Now, as we grow new stores, we will obviously add it to most new stores. What we have seen is in the stores that have the better brands in women's, that comp increases in those stores are significantly better than the comp increases in the other stores. All stores were -- stores without were also up for the quarter and for the season; but the stores with the better brands had significantly better increases.
Eddie Plank - Analyst
Great. That's helpful. And then just to clarify on the start of this year, you said it trailed off with the weather in the back half of February. But can you break out in more detail -- like, did February start off at a similar run rate as the fourth quarter? If you could just give a little bit more color around the comps between the two halves --.
Cliff Sifford - President, CEO, Chief Merchandising Officer and Director
February actually started off at a better run rate in the fourth quarter; in fact, a much better run rate than the fourth quarter. And then toward the tail end of the second week, along with the third and fourth week and the first week of March, the weather moved in. And we saw declines in our business, but for those particular weeks.
But since last week -- I guess the beginning of last week, when the weather finally moderated to more springlike temperatures and sunshine, which we needed in the Midwest -- we saw a significant improvement that actually was a little better than our fourth-quarter run rate. So we are feeling really good about the first quarter as long as the weather continues to cooperate.
Eddie Plank - Analyst
Great, that's very helpful. Thanks, and all the best in 2015.
Operator
Jill Nelson with Johnson Rice.
Jill Nelson - Analyst
It looks like -- just from your previous outlook on 2015 store openings, it looks like you will have net fewer new openings. Could you just talk about that revision and some factors behind that?
Cliff Sifford - President, CEO, Chief Merchandising Officer and Director
One of the things that we gained when we started using the technology for helping us find sites is that we were able to get insight to some of the store locations that we have that have been struggling, and taking a look at whether we felt like there would be opportunity for growth in those stores.
And on the stores where there weren't growth, and there was a kick-out or an opportunity to get out of the store because of lease end, we went ahead and exercised that. So this particular year we are going to close 11 stores. We are closing -- we have identified to date 11 stores. There might be one or two more before the end of the year, but at this point -- because in addition to that, we have our real estate team concentrating on looking at real estate in markets that we've grown over the past couple of years. You know, if you take a look at -- we've entered into Dallas; we entered into Detroit; we entered just recently into Philadelphia and Miami.

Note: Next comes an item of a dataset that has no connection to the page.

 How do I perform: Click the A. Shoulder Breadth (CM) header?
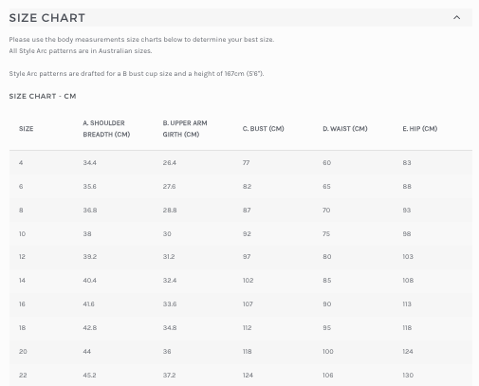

We need to backfill those stores with additional locations. So we have our real estate team pretty much focused on those four major cities along with markets we currently serve.
Jill Nelson - Analyst
Okay. And then you could just talk about -- you definitely have gotten some good traction off your national TV ad. I mean, the first time -- I think you said store traffic was flat, and that's probably a pretty good number for the past two, three years. If you could just talk about the more call-to-action messaging, your thoughts on 2015?
Cliff Sifford - President, CEO, Chief Merchandising Officer and Director
There's no question that once we added a call-to-action to our national advertising, the customers responded. We want to have a balance between telling the Shoe Carnival brand story -- because we have a good story to tell -- and a call of action.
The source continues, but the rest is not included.